Now the sophisticated look foregrounds the artifice, and produces a portrait which does not purport to capture the very essence of the sitter but declares itself to be a glimpse, an unplanned, momentary appearance.
Photomontage can pose a number of challenges to our visual system. We may be unsure:. Few photomontages are equally difficult in all four ways, but if we have difficulty with what , the latter questions are hard even to formulate. When determinations of what become effortful, we fall back on re-tracing elementary, usually automatic, processes of tracing edges and contours and looking for at least partial matches to familiar objects.

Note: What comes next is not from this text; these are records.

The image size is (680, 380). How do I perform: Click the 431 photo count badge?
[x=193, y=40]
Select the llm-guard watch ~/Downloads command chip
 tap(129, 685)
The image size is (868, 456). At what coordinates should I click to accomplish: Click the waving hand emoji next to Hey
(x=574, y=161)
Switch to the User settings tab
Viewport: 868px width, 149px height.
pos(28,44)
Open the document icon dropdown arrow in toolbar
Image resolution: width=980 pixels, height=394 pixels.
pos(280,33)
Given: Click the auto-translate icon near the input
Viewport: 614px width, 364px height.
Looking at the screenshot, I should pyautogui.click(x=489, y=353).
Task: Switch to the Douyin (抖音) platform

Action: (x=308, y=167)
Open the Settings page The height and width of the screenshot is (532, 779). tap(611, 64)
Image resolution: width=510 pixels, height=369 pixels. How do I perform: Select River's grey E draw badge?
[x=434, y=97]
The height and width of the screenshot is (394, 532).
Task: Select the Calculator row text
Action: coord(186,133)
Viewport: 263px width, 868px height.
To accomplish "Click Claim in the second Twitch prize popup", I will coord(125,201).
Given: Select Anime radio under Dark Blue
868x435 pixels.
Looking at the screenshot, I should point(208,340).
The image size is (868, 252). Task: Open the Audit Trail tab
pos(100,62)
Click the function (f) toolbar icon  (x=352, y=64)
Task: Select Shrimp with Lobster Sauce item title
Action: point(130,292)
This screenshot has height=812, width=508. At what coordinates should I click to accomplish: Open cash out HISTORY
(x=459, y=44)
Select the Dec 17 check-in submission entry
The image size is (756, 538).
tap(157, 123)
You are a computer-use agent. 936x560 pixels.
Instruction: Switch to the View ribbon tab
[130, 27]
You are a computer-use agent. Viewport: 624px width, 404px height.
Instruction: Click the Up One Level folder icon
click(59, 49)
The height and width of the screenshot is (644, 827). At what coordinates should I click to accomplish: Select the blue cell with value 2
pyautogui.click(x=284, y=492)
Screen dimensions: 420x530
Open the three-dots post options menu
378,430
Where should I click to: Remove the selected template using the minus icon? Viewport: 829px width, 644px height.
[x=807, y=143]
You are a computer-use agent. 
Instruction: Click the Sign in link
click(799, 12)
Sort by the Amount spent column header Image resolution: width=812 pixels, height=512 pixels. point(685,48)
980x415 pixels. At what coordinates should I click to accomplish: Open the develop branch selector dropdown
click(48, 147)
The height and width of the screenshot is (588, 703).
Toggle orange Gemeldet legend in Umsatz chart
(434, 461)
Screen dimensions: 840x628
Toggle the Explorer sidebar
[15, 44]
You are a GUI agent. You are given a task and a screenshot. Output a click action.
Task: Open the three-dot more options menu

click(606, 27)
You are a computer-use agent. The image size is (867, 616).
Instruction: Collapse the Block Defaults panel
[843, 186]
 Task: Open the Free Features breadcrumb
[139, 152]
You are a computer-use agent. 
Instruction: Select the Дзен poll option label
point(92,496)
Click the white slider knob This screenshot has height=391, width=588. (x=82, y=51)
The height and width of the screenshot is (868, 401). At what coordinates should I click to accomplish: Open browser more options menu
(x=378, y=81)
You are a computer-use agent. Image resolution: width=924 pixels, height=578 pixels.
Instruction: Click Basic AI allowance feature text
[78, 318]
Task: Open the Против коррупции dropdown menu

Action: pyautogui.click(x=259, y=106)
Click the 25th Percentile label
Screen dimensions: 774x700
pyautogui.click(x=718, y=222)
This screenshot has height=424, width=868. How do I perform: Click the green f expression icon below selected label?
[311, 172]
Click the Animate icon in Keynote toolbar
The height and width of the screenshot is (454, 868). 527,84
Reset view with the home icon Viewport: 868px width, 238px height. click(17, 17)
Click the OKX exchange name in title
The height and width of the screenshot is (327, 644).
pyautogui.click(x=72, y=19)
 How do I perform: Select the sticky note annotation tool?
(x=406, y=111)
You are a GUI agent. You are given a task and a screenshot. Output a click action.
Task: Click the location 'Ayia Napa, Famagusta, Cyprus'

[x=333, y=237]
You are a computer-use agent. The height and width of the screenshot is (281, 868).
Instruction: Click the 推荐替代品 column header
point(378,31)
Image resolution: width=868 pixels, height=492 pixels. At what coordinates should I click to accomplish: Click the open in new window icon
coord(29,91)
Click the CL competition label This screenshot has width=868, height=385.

When looking at Figure 2. Rather than regarding this as an impossible object or optical illusion, however, we may try to naturalize it in some grotesque way "she is melting". There are other, harder cases. Titian's Venus is strongly outlined and then projected and painted all over a wooden vanity with open drawers, a sea shell and some trophies, the walls, floor, and the curtains. The oval piece of glass appears to be a mirror because it reflects the vanity table top with one of the little trophies and blocks the curtain.
Even with this extremely uneven "canvas" the varying surfaces of several objects with its own textures, the figures are clearly recognizable, and you have to make an effort to see the vanity, for example; such is the power of color filled outline! This to be sure is not photomontage, though one image is laid over another, as it were.
Rather, it is faux photomontage which will be taken up in the fourth section of this chapter. Rejlander: Hard Times c.
In the study of human vision, an edge is defined as an intensity gradient that changes sharply; in David Marr's foundational model, detection of edges is the very first step in perceiving objects in a world.
It is assumed that the eye works very much like an edge-detection filter in a graphics processing program, and images in which the edge-information is scrambled or atypical prove to various degrees hard to make out.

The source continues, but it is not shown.